--- start of Records for the task ---
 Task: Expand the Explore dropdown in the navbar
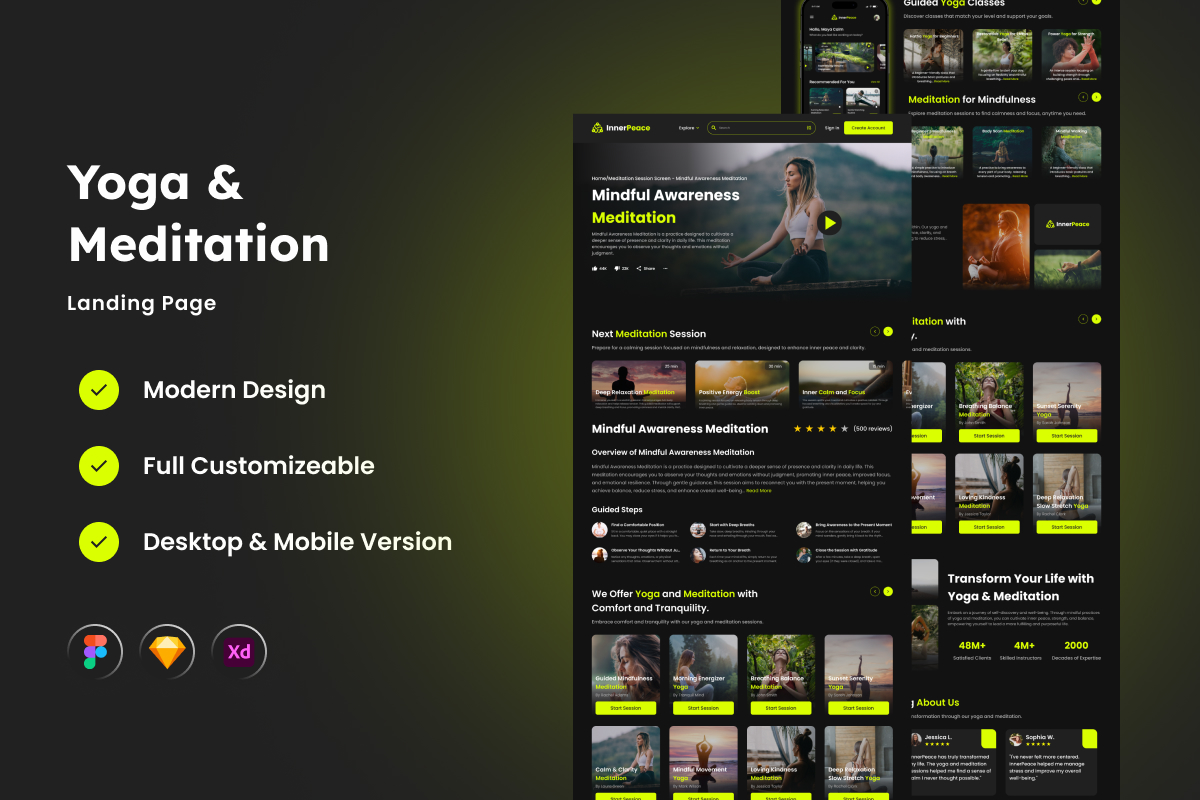point(689,128)
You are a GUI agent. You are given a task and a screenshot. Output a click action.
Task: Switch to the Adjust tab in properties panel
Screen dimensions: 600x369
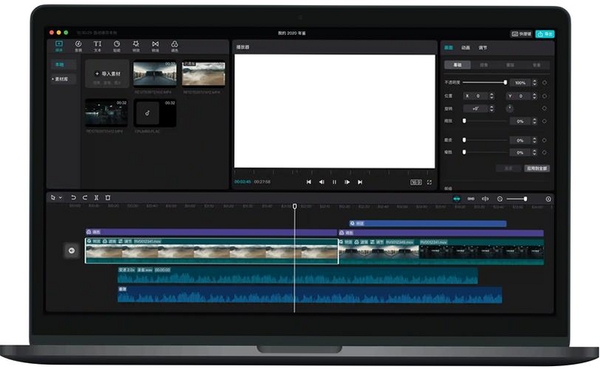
--- end of Records for the task ---
Goal:
Can you format every line of the material above as a numbered list, skipping any blank lines and leaving the pictures out?

Result:
1.  Task: Expand the Explore dropdown in the navbar
2. point(689,128)
3. You are a GUI agent. You are given a task and a screenshot. Output a click action.
4. Task: Switch to the Adjust tab in properties panel
5. Screen dimensions: 600x369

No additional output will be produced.